Lots of us were not allowed to use offices because they are down narrow one-way corridors, or because they are small and shared with other people, not very far apart. We had to book limited other spaces on campus to work there.
Like @DelBocaVista I am frustrated by this thread. This year, I've spent ££££ on office equipment and faster wifi, I've worked through most weekends, I've replied in supportive detail to the hundreds of student emails that come in, and about one in 100 will even bother to acknowledge my response. I've worked so hard to pivot online and on campus as a moments' notice, and back again. I've been stressed and I've missed my kids. I've offered endless extra support sessions, which they don't turn up to. I've taught to a black blank screen and tried to keep the energy levels up even though I can't see anyone and they won't speak.
While I was teaching on campus which was apparently central to students' wellbeing, numbers were appalling. When tiers came in, we were flooded with emails from students saying they were going home to their families for their mental health, and please could we go online to support them in that. When lockdown happened, even more just upped and left, again citing their mental health in most cases. We kept on offering on campus teaching. Even when it was the only thing we were leaving the house for.
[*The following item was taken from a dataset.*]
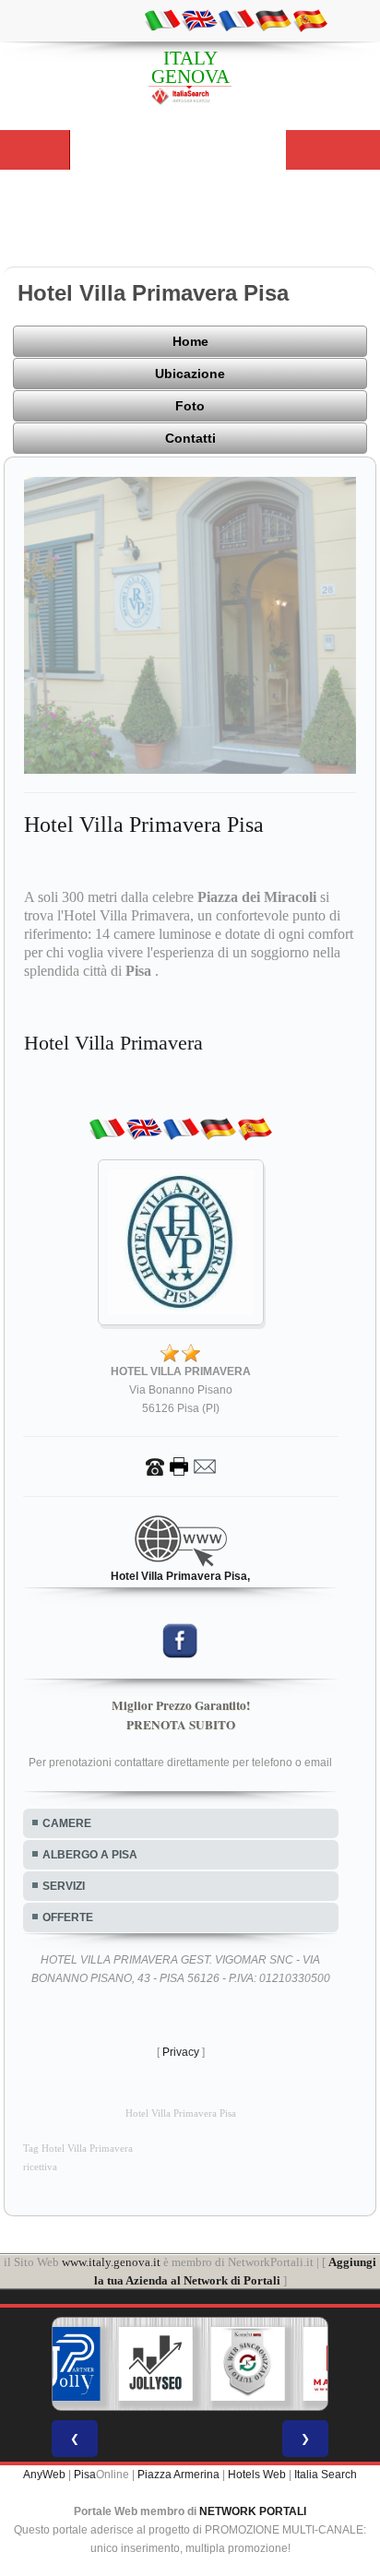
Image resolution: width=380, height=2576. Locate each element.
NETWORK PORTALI (252, 2511)
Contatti (190, 438)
And through all this, all we hear is how shit we are. Everything we say gets this AHA response, everything we do was wrong, every instance of students not engaging is because we failed to care enough - they apparently have 0 agency in anything. Unworkable and ill-informed suggestions of what we could do better are presented like gotchas and when we explain why they won't work that's further evidence of how little we care and how we apparently want to stay at home for the sake of it.